Please retype the listing below, matching every line exactly.

####

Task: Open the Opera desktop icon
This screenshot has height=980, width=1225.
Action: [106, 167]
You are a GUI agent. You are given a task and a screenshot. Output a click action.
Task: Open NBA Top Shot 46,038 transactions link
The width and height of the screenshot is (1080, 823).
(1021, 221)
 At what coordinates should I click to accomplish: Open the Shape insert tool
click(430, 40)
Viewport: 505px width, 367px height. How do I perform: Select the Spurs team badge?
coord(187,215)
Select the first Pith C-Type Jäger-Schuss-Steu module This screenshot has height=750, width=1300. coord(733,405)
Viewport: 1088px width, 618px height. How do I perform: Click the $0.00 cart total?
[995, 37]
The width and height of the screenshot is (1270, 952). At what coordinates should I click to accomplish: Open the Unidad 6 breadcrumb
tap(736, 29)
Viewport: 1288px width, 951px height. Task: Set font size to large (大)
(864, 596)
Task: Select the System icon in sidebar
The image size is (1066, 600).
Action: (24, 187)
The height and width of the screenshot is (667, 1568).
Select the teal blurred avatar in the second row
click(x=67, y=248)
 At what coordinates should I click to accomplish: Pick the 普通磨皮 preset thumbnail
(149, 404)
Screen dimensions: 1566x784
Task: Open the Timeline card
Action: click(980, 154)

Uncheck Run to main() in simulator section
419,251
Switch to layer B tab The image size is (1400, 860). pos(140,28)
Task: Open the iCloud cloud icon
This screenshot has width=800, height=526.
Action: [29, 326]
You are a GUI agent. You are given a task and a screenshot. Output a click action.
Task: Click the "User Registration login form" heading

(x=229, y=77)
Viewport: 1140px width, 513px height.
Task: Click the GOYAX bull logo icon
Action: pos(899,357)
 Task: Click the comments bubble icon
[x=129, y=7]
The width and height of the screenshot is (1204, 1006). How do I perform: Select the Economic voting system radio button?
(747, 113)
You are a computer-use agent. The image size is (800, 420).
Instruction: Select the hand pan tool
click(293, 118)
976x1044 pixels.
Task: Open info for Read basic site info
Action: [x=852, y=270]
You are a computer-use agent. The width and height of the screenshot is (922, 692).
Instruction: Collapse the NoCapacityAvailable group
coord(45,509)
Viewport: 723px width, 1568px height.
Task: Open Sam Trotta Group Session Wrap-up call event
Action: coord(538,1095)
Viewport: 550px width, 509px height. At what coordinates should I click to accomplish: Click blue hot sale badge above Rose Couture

####

=== Response for this exercise ===
Task: Open the Opera desktop icon
This screenshot has height=980, width=1225.
Action: [106, 167]
You are a GUI agent. You are given a task and a screenshot. Output a click action.
Task: Open NBA Top Shot 46,038 transactions link
The width and height of the screenshot is (1080, 823).
(1021, 221)
 At what coordinates should I click to accomplish: Open the Shape insert tool
click(430, 40)
Viewport: 505px width, 367px height. How do I perform: Select the Spurs team badge?
coord(187,215)
Select the first Pith C-Type Jäger-Schuss-Steu module This screenshot has height=750, width=1300. coord(733,405)
Viewport: 1088px width, 618px height. How do I perform: Click the $0.00 cart total?
[995, 37]
The width and height of the screenshot is (1270, 952). At what coordinates should I click to accomplish: Open the Unidad 6 breadcrumb
tap(736, 29)
Viewport: 1288px width, 951px height. Task: Set font size to large (大)
(864, 596)
Task: Select the System icon in sidebar
The image size is (1066, 600).
Action: (24, 187)
The height and width of the screenshot is (667, 1568).
Select the teal blurred avatar in the second row
click(x=67, y=248)
 At what coordinates should I click to accomplish: Pick the 普通磨皮 preset thumbnail
(149, 404)
Screen dimensions: 1566x784
Task: Open the Timeline card
Action: click(980, 154)

Uncheck Run to main() in simulator section
419,251
Switch to layer B tab The image size is (1400, 860). pos(140,28)
Task: Open the iCloud cloud icon
This screenshot has width=800, height=526.
Action: [29, 326]
You are a GUI agent. You are given a task and a screenshot. Output a click action.
Task: Click the "User Registration login form" heading

(x=229, y=77)
Viewport: 1140px width, 513px height.
Task: Click the GOYAX bull logo icon
Action: pos(899,357)
 Task: Click the comments bubble icon
[x=129, y=7]
The width and height of the screenshot is (1204, 1006). How do I perform: Select the Economic voting system radio button?
(747, 113)
You are a computer-use agent. The image size is (800, 420).
Instruction: Select the hand pan tool
click(293, 118)
976x1044 pixels.
Task: Open info for Read basic site info
Action: [x=852, y=270]
You are a computer-use agent. The width and height of the screenshot is (922, 692).
Instruction: Collapse the NoCapacityAvailable group
coord(45,509)
Viewport: 723px width, 1568px height.
Task: Open Sam Trotta Group Session Wrap-up call event
Action: coord(538,1095)
Viewport: 550px width, 509px height. At what coordinates should I click to accomplish: Click blue hot sale badge above Rose Couture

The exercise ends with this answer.